Text extract
▼▼▼

The opinion of the court was delivered by: Honorable Valerie Baker Fairbank, U.S. District Judge
Joseph Remigio None Present Courtroom Deputy Court Reporter
ATTORNEYS PRESENT FOR PLAINTIFFS: ATTORNEYS PRESENT FOR DEFENDANTS:
None Present None Present
PROCEEDINGS (IN CHAMBERS): MEMORANDUM OF DECISION AND FINDINGS OF FACT AND CONCLUSIONS OF LAW AFTER COURT TRIAL (FED. R. CIV. P. 52(a)(1)); ORDER REGARDING FURTHER BRIEFING
Summary Of Findings And Order Regarding Further Briefing
After reading and considering the briefing and oral argument of the parties and after considering the evidence presented at the bench trial and during the jury trial relating to equitable issues, the Court finds the following:
1. Defendants One Technologies, LP ("OTL") and Adaptive Marketing, LLC ("Adaptive") (collectively, "Defendants") have failed to carry their burden to show that Plaintiff ConsumerInfo.com, Inc.'s ("CI") statements to the U.S. Patent and Trademark Office and subsequent conduct estop CI from asserting its cybersquatting claims against Defendants. Defendants have not shown that CI made statements to the USPTO that are inconsistent with the positions taken with respect to Defendants.
2. Defendants have failed to carry their burden to show that CI has waived its rights to pursue its cybersquatting claims against Defendants.
3. Defendants have failed to carry their burden to show that CI's cybersquatting claims against Defendants are barred by the doctrine of laches. The evidence demonstrates that there is a presumption that laches does not apply with respect to the cybersquatting claims at issue, and Defendants fail to overcome this presumption.
4. Defendants have failed to carry their burden to show that CI's cybersquatting claims against CI are barred by the doctrine of unclean hands.
5. Based on the factual findings of the jury with respect to the damages caused by Defendants' cybersquatting, judgment will be entered in the amount of $450,000 against Adaptive and $120,000 against OTL. An award based on the jury's determination of Defendants' profits would be excessive and inequitable.

▲▲▲

(Collected data)

▼▼▼

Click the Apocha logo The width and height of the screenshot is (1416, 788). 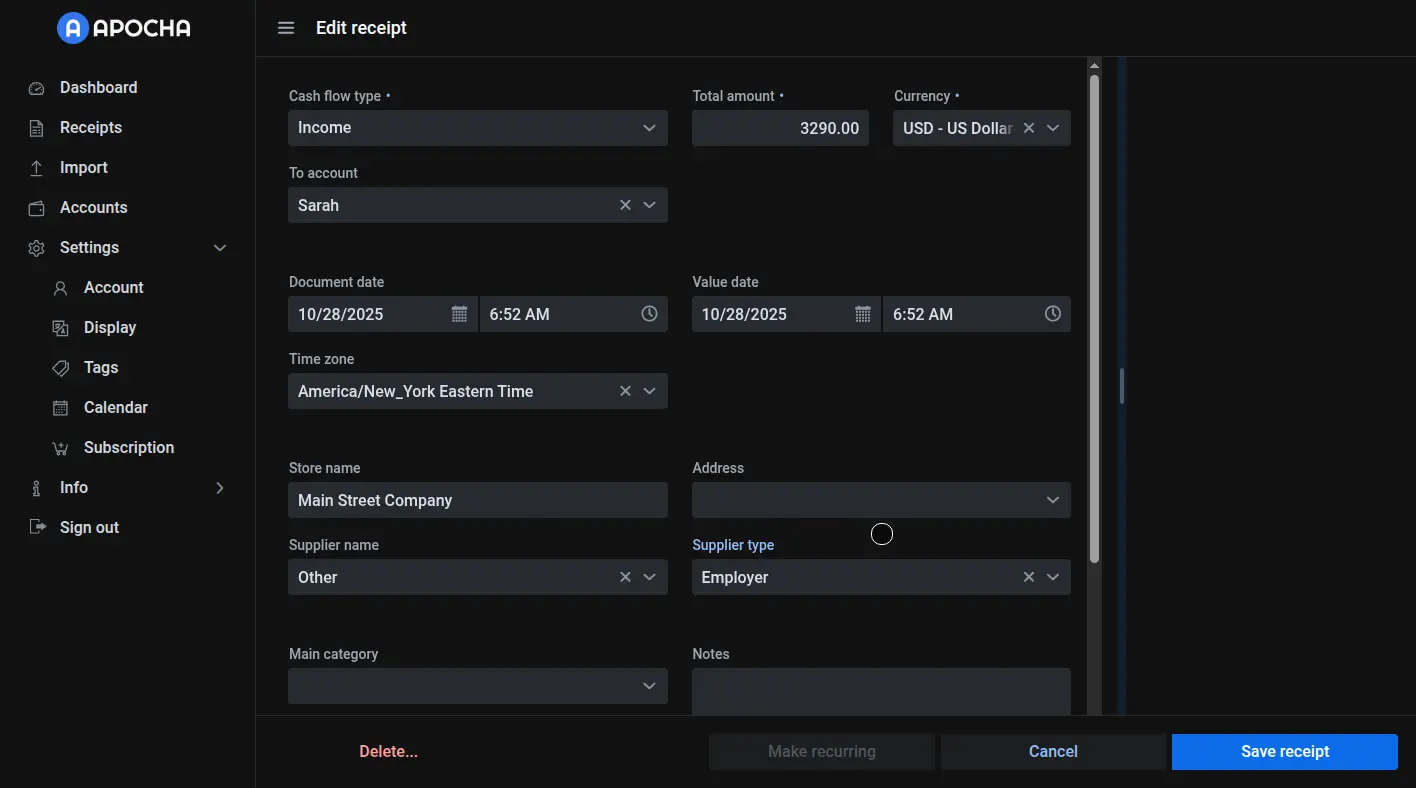click(x=124, y=28)
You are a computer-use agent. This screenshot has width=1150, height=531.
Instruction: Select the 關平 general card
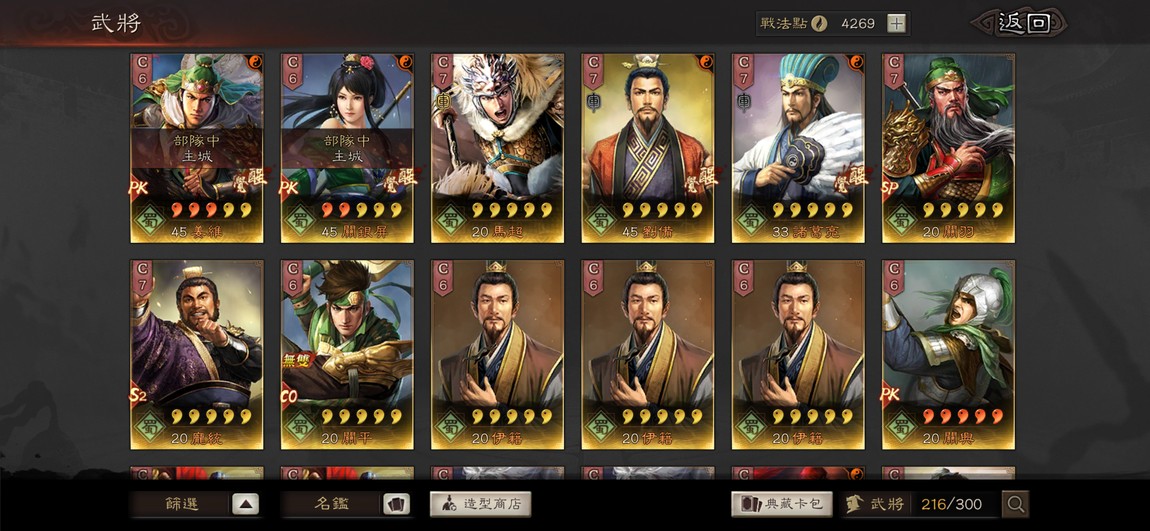click(347, 354)
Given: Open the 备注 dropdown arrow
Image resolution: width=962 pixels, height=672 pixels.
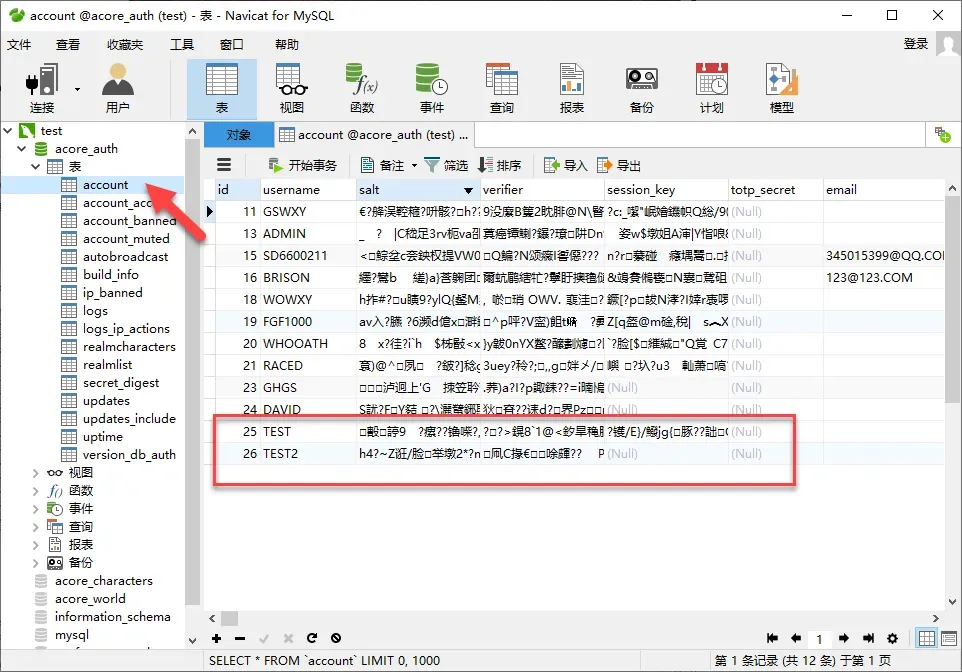Looking at the screenshot, I should (413, 166).
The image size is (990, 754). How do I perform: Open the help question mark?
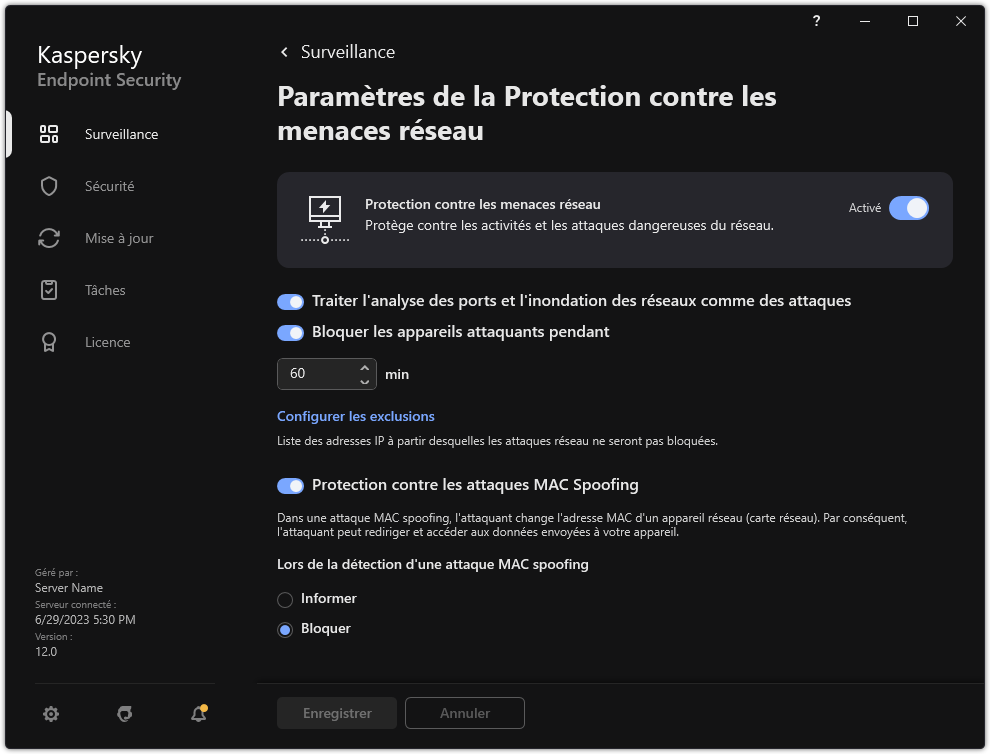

▲▲▲

Required work
[1] In the court decision, what judgment amount will be entered against Adaptive?
[2] Carry the court decision forward from its last sentence.
The listing was drawn from a separate source and has no connection to the court decision.

Answers to the exercise
[1] $450,000.

[2]
6. CI has sufficiently shown that an injunction is warranted under 15 U.S.C. § 1116(a) for violation of CI's rights arising under § 1125(d). However, CI has not shown that the injunction should extend beyond the domain names that were the subject of its cybersquatting claims tried to the jury.
The Court orders that no later than April 18, 2011, each party shall file a [Proposed] Judgment along with a brief no longer than 10 pages supporting any item in the proposed judgment that is not explicitly supported by this order. The briefs should also address CI's requests (1) that the judgment include an award of costs to CI as the "prevailing party," and (2) that the judgment include an award of prejudgment interest to CI. The [Proposed] Judgment should follow the format of Dkt. 590 in No. CV 02-5497, Quiksilver Inc. v.Kymsta Corp.,et al. (C.D.As the Court has already considered the parties' proposed injunctions and objections to competing proposed injunctions (see dkts. 780, 786-90), no further briefing is required on the scope of the injunction.
Once the parties have submitted their briefs, the Court will enter a judgment and permanent injunctions in accordance with this order.
The Court finds that Defendants OTL and Adaptive have failed to carry their burden to prove estoppel. To establish a defense of estoppel, Defendants must prove that: (1) CI knew of the underlying relevant facts; (2) CI intended its conduct to be acted on or acted such that Defendants had a right to believe CI so intended; (3) Defendants were ignorant of the true relevant facts; and (4) Defendants relied on CI's conduct to their own injury. See California State Bd. of Equalization v. Coast Radio Products, 228 F.2d 520, 525 (9th Cir. 1955).
The basis of Adaptive and OTL's claims of estoppel are CI's representations to the PTO made in support of CI's assertions that FREECREDITREPORT.COM was not confusingly similar to CREDITREPORTS.COM. Although Defendants attempt to use CI's statements to the PTO to estop CI from contending that the Accused Domains*fn1 are confusingly similar to FREECREDITREPORT.COM, the representations made to the PTO do not support Defendants' claims of estoppel. Defendants claims of estoppel rest on their showing an inconsistency between CI's statements made to the PTO and CI's positions taken with respect to Defendants, but Defendants have failed to do so. See Abercrombie & Fitch Co. v. Moose Creek, Inc., 486 F.3d 629, 632 (9th Cir. 2007) (in context of judicial estoppel, a later position must be "clearly inconsistent" it the earlier position); see also Freedom Card, Inc. v. J.P. Morgan Chase & Co., 432 F.3d 463, 476 (prior inconsistent statements may undermine a claim of likelihood of confusion).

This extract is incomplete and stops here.